* _Dataset extract_:
----
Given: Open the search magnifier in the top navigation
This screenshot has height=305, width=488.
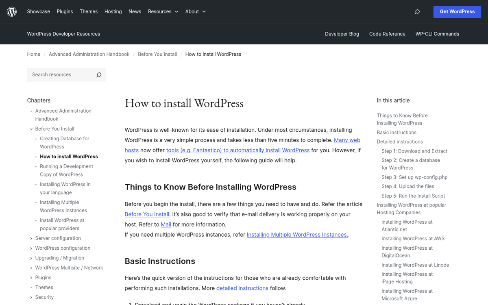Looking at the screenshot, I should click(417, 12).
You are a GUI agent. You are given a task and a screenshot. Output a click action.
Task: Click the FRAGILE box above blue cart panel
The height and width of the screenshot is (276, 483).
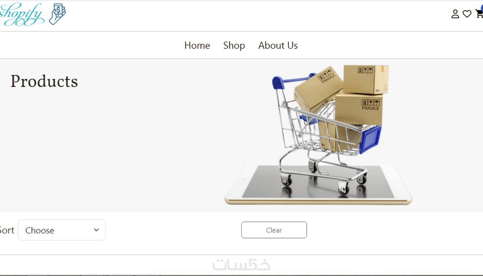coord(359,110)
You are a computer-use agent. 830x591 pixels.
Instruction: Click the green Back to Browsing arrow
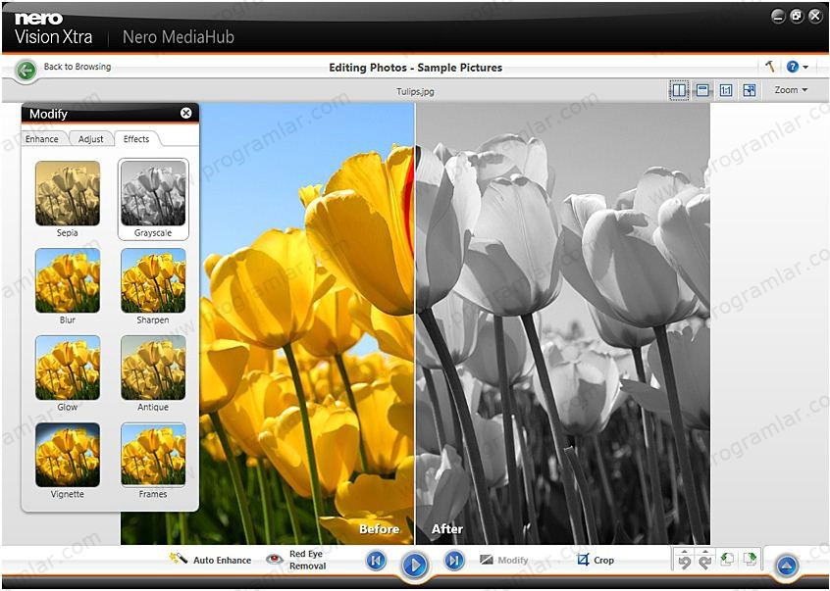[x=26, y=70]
----
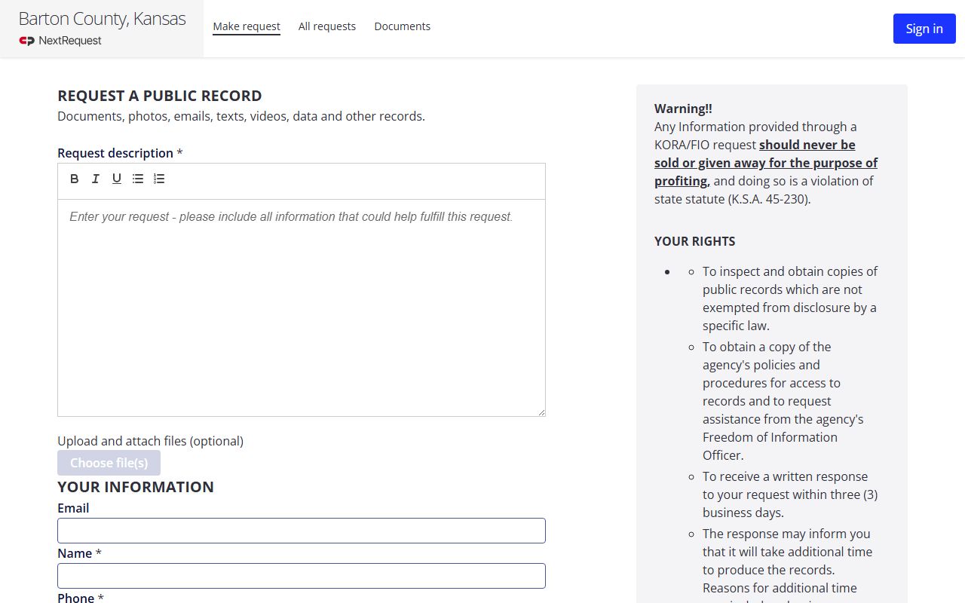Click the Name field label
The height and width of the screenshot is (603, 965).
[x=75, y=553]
----
* _Exercise goal_: Scan the listing above, and wherever a line holds the word "agent", copy it.

* _Response for this exercise_:
You are a GUI agent. You are given a task and a screenshot. Output a click action.
You are a computer-use agent. 830x591 pixels.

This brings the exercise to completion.